The Orange County School Board decided to cover the costs of the medical examinations for all bus drivers in the Orange County School District at a meeting in January.
The school board had concerns about the costs for drivers to obtain their medical cards in addition to having a shortage of drivers in the state over the past several years, Abele said.
According to the minutes from the meeting, the expected initial costs will be $15,200. The school system plans to have the state cover the expense through its State Transportation Funds.
“We want to be the first choice for families and the first choice for employees,” Abele said.
The Chapel Hill-Carrboro School District’s Assistant Superintendent, Rydell Harrison, said in an email that their school system will also pay the costs of the required medical examinations.

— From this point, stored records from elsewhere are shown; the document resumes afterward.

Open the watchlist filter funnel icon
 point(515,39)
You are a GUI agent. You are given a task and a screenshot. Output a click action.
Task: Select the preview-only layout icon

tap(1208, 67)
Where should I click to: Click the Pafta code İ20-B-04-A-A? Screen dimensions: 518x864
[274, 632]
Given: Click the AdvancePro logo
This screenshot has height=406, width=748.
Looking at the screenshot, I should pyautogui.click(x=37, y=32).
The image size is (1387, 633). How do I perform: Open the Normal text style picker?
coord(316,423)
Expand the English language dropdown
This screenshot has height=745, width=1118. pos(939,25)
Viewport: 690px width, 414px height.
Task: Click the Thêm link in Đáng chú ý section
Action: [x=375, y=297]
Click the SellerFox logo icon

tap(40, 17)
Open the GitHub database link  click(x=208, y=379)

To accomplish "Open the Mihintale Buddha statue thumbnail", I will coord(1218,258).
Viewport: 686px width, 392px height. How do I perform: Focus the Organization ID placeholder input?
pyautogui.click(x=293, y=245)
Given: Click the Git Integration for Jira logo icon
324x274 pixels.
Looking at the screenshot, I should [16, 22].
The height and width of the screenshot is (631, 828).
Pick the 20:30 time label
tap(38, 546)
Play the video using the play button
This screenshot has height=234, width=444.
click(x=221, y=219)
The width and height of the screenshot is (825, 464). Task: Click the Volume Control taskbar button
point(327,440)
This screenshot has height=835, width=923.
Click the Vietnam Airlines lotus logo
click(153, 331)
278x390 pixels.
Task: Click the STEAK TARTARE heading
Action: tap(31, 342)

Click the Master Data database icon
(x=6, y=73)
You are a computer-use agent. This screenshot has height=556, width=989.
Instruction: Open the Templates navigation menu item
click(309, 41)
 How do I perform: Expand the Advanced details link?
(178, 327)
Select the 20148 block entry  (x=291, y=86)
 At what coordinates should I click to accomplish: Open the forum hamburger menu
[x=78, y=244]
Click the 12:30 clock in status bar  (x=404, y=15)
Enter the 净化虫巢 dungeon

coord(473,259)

“The new requirements, while aimed at enhancing safety, are making it difficult to hire drivers and staff vacant positions,” Harrison said.
The Orange County School System shared Harrison’s fear that the new law could deter potential employees, Abele said.
The law was passed by the General Assembly in January 2018, but currently only applies to new drivers.
“One thing we’ve tried to do is get as many of our current drivers renewed before the law is fully implemented in January 2021,” Abele said.
The General Assembly’s statute says if a driver doesn’t provide the correct medical documentation, “The Division shall automatically downgrade a commercial driver’s license to a class C regular driver’s license.”
Drivers are required to renew their medical card at least every two years, but certain medical conditions require additional medical exams twice a year. The Federal Motor Carrier Safety Administration’s official Medical Examination Report includes diabetes, vision, hearing and arthritis as some of the conditions with special requirements.
The Orange County School District is prepared to pay for medical exams up to twice a year for each bus driver due to these requirements, Abele said.
The Medical Examination Report also requires all medical conditions be recorded, even if they don’t affect the employee’s ability to drive.
Abele said the negative effects of the law are not yet apparent, but are expected to appear in six to 12 months.
The Orange County School System has asked the state for joint contracts for the medical examinations to reduce the costs for each school district, but have not yet heard back. Abele said the joint contracts would reduce the funding problem of this law.
“We’re just trying to help the drivers out as much as we can," Abele said.